__Text segment__.
——————
A row of potted plants soaks up the sun in Laura’s dorm room window.


Laura, whose name has been changed at the request of her family to protect her identity, is a college freshman interested in horticulture or botany.


“Something science-related at least,” Laura said. “I’m definitely a scientist type of person. I do some writing and I’m an artist, but when it comes to a career, I think I could be successful in a scientific field.”


While most people undergo change in the formative years of high school and on into college, Laura is unrecognizable from who she was three or four years ago — if not in looks or personality, then actions.


Part of this transformation is due to her time in and graduation from the Scott County Treatment Court. Laura, who graduated on July 30, was one of the first two graduates of the court. There have been two more graduations since.


Drug abuse


Laura said she struggled with behavioral and social issues when she was young, a result of not being diagnosed on the autism spectrum.
——————
__Action item A__. Could you transcribe the treatment court article from "A row of potted" to "more graduations since."?
__Action item B__. Can you write the next part of the treatment court article, picking up after its last sentence?
The rows that come next are separate material, not part of the treatment court article.

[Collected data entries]
——————
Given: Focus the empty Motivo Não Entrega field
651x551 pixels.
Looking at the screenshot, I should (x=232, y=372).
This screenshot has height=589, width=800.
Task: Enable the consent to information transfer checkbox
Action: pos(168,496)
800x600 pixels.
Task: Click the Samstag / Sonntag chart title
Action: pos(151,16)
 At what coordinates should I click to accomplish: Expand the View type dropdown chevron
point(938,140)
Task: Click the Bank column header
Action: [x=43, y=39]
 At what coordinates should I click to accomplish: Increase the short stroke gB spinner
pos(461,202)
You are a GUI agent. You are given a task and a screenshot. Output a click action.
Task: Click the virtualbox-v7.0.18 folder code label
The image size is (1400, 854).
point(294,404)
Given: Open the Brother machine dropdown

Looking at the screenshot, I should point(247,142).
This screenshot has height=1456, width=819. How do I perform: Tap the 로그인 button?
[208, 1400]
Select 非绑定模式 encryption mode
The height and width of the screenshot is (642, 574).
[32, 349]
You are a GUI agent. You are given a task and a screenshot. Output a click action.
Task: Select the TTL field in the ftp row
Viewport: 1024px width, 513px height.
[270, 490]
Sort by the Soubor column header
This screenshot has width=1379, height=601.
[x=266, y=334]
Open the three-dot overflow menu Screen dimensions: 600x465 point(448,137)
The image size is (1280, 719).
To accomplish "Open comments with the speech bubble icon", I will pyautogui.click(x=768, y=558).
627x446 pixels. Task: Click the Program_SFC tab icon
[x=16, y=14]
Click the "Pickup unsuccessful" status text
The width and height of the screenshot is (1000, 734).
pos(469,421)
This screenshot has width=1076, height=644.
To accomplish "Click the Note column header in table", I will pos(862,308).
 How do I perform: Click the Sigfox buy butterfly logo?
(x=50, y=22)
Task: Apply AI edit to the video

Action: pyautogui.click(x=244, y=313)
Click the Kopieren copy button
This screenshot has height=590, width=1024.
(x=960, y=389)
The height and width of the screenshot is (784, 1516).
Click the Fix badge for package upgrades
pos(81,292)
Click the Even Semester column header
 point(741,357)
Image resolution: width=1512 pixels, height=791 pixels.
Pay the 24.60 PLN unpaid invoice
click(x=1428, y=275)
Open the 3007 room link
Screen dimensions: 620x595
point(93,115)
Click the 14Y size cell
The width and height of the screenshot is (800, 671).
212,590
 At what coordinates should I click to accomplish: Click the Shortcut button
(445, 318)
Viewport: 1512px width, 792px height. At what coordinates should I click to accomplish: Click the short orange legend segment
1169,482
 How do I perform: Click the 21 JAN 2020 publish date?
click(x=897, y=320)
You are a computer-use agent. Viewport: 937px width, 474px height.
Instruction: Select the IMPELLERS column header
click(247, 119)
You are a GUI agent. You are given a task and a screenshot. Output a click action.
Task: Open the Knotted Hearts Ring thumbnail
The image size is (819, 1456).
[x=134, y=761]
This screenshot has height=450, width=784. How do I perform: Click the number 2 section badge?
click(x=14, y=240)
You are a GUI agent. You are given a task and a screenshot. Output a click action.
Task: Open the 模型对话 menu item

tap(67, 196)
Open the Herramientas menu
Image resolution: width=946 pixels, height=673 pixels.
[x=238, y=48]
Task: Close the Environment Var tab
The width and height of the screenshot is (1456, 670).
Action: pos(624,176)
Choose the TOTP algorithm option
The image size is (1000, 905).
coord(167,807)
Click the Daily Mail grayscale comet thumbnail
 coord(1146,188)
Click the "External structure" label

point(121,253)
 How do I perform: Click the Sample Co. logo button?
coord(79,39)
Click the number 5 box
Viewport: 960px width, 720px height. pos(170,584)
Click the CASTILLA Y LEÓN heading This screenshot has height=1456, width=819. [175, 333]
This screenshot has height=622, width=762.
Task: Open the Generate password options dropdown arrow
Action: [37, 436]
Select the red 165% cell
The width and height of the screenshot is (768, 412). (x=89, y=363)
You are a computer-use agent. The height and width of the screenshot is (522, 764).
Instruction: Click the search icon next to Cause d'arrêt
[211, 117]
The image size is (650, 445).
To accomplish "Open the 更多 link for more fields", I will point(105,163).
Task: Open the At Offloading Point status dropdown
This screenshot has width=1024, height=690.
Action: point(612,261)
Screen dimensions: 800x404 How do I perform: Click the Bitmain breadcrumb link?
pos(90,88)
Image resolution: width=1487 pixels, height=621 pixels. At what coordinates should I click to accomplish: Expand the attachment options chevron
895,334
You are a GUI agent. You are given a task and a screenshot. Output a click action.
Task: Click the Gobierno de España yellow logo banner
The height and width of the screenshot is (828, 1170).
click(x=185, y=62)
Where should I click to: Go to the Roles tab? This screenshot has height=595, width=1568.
——————
__Reply A__.
A row of potted plants soaks up the sun in Laura’s dorm room window.


Laura, whose name has been changed at the request of her family to protect her identity, is a college freshman interested in horticulture or botany.


“Something science-related at least,” Laura said. “I’m definitely a scientist type of person. I do some writing and I’m an artist, but when it comes to a career, I think I could be successful in a scientific field.”


While most people undergo change in the formative years of high school and on into college, Laura is unrecognizable from who she was three or four years ago — if not in looks or personality, then actions.


Part of this transformation is due to her time in and graduation from the Scott County Treatment Court. Laura, who graduated on July 30, was one of the first two graduates of the court. There have been two more graduations since.

__Reply B__.
“Children on the spectrum have a lot of issues that are hard for people around them to deal with because it’s hard to understand,” Laura said. “They don’t know what you need.”


The behavior issues toned down in middle school, but the social issues continued. Academically, Laura excelled.


During her sophomore year, Laura smoked marijuana for the first time.


“Everyone has their ‘aha’ moment, every addict, where that’s their drug of choice,” Laura said. “It’s said when you use it for the first time, you think, ‘I have arrived, this is the solution.’”


For Laura, smoking marijuana was a relief, a break from her anxiety and “type A” tendencies.


“To me, in life nothing was OK — everything was uncomfortable and upsetting,” Laura said. “When I smoked weed, that all went away. Everything was OK, nothing bothered me.”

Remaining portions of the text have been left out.